Oggi “il ‘piccolo gregge’ di Pompei sente tutta l’umiltà, ma anche il privilegio di essere tale e di continuare a indicare la strada che ha reso questa comunità unica al cospetto del mondo: la fede fondamento delle Opere, la carità via della giustizia e strada maestra dell’amore del nostro Signore Gesù Cristo. A noi di Pompei viene richiesto il coraggio e, insieme, l’umiltà di percorrere questo cammino.Bartolo Longo ci ricorda che i veri seguaci di Cristo si lasciano trasfigurare dall’amore creativo e concreto, un amore che trasforma il mondo segretamente là dove i discepoli vivono una carità operosa. È la vocazione di Pompei!”.Essere “concittadini del beato” è una chiamata “alla responsabilità di portarne avanti il carisma, raccogliendone il testimone”: “C’è tanto da fare nella propagazione del Santo Rosario, nel restituire all’umanità quella spiritualità che spesso sembra aver perduto. C’è tanto da fare nel curare le ferite dei nostri fratelli più fragili, resi ancora più deboli dalle tante crisi del nostro tempo”.
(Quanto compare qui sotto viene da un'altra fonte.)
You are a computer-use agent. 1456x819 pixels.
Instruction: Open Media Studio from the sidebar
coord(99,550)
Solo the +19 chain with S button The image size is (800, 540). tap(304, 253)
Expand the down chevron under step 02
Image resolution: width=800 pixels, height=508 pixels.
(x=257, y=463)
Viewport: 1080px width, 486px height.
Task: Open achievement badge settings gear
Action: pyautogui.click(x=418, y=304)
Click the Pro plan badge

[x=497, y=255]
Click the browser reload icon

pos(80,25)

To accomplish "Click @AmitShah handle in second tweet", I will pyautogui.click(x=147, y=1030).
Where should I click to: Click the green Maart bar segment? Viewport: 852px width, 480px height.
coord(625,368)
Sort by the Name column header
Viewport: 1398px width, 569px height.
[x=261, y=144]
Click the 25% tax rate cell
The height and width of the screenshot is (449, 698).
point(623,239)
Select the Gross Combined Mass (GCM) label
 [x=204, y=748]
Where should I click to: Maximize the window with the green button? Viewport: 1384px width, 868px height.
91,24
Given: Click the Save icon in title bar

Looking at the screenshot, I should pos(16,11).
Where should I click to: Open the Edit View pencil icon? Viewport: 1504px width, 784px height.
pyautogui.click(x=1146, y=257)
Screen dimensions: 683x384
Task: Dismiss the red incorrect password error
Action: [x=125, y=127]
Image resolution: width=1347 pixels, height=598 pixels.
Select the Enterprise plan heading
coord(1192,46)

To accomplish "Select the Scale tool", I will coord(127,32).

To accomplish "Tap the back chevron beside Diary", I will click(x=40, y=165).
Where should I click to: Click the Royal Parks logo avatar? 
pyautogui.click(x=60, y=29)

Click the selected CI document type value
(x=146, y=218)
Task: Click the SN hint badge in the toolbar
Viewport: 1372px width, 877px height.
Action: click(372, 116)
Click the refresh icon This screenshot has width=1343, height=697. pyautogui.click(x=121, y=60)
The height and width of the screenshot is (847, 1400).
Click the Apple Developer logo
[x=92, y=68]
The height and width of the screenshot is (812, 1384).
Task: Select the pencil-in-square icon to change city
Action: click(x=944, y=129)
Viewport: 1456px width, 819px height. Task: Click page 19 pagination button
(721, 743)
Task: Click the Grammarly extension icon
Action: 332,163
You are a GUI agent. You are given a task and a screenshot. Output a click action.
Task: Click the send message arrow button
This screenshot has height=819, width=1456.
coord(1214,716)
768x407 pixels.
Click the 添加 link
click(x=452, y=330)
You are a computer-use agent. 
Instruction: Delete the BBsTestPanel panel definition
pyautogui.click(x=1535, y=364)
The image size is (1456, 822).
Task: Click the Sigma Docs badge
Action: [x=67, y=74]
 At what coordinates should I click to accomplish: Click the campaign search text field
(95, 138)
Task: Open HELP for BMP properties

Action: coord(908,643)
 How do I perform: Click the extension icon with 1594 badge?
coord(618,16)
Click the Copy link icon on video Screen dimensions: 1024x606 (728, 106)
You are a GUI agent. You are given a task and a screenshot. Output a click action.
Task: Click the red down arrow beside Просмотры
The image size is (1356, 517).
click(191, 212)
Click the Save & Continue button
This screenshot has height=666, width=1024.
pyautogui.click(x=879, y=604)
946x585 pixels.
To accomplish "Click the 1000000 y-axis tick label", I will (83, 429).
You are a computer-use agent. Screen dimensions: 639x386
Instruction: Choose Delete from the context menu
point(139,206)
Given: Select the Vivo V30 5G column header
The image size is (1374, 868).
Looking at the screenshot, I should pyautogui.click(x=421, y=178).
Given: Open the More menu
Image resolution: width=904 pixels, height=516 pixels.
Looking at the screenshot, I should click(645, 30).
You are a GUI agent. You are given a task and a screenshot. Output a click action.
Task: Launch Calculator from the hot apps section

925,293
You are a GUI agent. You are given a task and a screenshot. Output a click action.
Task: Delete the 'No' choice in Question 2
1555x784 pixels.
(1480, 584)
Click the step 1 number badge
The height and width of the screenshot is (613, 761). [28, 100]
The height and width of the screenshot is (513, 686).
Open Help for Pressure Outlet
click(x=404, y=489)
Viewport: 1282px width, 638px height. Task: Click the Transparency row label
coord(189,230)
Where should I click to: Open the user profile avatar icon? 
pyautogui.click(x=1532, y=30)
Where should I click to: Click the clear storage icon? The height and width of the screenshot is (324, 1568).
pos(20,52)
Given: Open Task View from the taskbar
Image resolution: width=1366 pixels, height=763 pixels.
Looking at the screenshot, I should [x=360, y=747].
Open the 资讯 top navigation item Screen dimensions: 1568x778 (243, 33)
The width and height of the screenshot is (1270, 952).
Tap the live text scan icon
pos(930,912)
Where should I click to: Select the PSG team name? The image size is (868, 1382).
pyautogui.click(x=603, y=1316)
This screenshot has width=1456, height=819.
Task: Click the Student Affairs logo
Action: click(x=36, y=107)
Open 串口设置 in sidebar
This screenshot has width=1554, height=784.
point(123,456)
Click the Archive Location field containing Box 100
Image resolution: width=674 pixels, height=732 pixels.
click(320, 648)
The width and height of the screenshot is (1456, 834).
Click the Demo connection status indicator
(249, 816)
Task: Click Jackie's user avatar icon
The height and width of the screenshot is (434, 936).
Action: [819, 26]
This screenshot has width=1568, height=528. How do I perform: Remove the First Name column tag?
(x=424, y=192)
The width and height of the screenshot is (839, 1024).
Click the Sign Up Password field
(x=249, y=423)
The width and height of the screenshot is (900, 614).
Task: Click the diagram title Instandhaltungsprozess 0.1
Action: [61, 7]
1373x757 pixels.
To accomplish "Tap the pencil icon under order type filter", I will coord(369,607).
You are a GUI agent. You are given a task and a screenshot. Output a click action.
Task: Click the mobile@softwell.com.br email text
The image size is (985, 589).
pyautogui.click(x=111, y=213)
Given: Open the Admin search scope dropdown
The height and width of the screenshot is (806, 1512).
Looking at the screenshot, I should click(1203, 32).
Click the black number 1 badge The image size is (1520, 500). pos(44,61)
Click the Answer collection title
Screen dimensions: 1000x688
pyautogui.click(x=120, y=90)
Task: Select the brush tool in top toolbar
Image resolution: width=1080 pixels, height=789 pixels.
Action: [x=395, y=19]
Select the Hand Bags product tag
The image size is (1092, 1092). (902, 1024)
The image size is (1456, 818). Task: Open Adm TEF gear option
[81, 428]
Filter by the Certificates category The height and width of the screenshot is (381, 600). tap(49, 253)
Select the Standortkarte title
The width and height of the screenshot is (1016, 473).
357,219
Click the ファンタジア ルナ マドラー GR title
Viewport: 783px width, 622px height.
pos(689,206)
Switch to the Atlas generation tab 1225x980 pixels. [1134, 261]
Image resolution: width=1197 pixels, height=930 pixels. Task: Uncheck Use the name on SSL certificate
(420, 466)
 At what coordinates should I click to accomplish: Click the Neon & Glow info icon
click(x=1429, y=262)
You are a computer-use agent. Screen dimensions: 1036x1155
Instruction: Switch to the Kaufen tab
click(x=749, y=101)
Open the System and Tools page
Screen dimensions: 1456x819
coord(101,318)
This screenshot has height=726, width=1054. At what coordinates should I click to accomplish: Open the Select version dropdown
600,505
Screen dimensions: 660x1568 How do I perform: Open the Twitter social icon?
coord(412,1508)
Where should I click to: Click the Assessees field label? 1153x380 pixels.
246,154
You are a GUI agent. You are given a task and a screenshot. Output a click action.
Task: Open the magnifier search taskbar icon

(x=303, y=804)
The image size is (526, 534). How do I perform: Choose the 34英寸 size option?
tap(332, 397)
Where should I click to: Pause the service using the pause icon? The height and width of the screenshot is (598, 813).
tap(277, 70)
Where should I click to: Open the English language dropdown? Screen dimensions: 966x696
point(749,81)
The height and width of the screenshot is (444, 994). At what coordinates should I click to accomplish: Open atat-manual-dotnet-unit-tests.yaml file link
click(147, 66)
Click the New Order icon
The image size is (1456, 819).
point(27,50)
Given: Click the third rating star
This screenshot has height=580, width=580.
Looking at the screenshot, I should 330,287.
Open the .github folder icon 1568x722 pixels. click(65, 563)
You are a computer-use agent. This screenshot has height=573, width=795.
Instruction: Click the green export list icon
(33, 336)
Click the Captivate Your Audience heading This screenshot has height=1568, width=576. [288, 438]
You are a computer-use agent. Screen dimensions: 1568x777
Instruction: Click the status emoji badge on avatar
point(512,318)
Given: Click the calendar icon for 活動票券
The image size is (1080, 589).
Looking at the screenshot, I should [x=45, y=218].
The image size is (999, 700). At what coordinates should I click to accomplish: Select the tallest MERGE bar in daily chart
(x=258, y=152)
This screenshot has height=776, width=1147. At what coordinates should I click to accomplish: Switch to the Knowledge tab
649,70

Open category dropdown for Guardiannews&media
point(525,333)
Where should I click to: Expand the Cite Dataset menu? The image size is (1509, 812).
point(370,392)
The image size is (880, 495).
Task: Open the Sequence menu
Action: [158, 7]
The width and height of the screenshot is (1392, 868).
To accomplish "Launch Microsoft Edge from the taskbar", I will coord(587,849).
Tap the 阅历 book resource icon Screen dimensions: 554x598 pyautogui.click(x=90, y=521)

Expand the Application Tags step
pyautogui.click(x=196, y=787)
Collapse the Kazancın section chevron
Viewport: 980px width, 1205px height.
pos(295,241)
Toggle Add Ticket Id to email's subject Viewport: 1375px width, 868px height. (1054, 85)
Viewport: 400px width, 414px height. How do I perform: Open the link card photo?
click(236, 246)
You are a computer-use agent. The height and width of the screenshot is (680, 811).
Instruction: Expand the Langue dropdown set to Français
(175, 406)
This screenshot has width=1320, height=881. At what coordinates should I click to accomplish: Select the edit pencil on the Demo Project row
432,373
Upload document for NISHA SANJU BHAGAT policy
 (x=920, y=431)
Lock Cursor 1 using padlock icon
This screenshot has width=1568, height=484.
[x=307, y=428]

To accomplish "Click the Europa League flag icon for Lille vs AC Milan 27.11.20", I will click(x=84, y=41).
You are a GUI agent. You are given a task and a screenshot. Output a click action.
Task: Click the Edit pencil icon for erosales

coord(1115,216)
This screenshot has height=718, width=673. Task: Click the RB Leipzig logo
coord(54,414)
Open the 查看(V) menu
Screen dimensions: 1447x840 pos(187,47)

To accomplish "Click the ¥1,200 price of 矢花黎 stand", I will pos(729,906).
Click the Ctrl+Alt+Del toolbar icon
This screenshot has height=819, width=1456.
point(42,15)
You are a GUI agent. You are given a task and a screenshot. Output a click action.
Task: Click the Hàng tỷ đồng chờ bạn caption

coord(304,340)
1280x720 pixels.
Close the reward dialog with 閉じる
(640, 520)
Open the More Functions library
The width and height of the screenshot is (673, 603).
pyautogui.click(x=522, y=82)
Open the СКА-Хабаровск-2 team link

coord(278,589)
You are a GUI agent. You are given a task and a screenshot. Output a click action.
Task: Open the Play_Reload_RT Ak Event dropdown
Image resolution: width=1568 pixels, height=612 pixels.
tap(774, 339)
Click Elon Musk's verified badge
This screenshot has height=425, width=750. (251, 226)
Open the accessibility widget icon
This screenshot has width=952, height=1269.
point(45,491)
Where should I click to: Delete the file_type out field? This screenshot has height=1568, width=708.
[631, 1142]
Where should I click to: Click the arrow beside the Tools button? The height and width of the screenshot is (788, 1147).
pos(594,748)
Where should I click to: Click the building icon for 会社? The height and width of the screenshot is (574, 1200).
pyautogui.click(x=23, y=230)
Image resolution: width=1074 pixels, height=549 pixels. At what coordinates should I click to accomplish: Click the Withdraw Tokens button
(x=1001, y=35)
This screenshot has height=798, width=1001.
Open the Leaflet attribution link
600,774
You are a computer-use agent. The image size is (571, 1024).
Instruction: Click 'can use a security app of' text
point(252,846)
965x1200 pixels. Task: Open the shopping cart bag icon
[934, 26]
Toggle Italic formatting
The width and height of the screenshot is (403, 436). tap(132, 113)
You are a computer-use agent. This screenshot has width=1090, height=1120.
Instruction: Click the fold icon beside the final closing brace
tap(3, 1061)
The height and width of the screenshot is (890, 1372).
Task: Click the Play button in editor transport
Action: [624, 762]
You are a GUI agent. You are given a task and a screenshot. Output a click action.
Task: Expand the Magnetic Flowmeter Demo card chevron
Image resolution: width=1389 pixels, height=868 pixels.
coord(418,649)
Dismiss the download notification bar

La giornata con la cerimonia di chiusura dell’Anno giubilare longhiano (ma fino al 31 ottobre sarà possibile ottenere l’Indulgenza plenaria, visitando il santuario e alle consuete condizioni) ha visto anche la presentazione di un francobollo speciale e l’annullo postale dedicato alla celebrazione dei 150 anni dall’arrivo di Bartolo Longo a Pompei, un ritrovo presso la Stele di Via Arpaia, il luogo “dove tutto ebbe inizio”. Con una Liturgia della Parola, la processione con la statua del beato e una sua reliquia, la benedizione della nuova porta di bronzo di ingresso della navata laterale di destra della basilica mariana, la santa messa presieduta da mons. Caputo.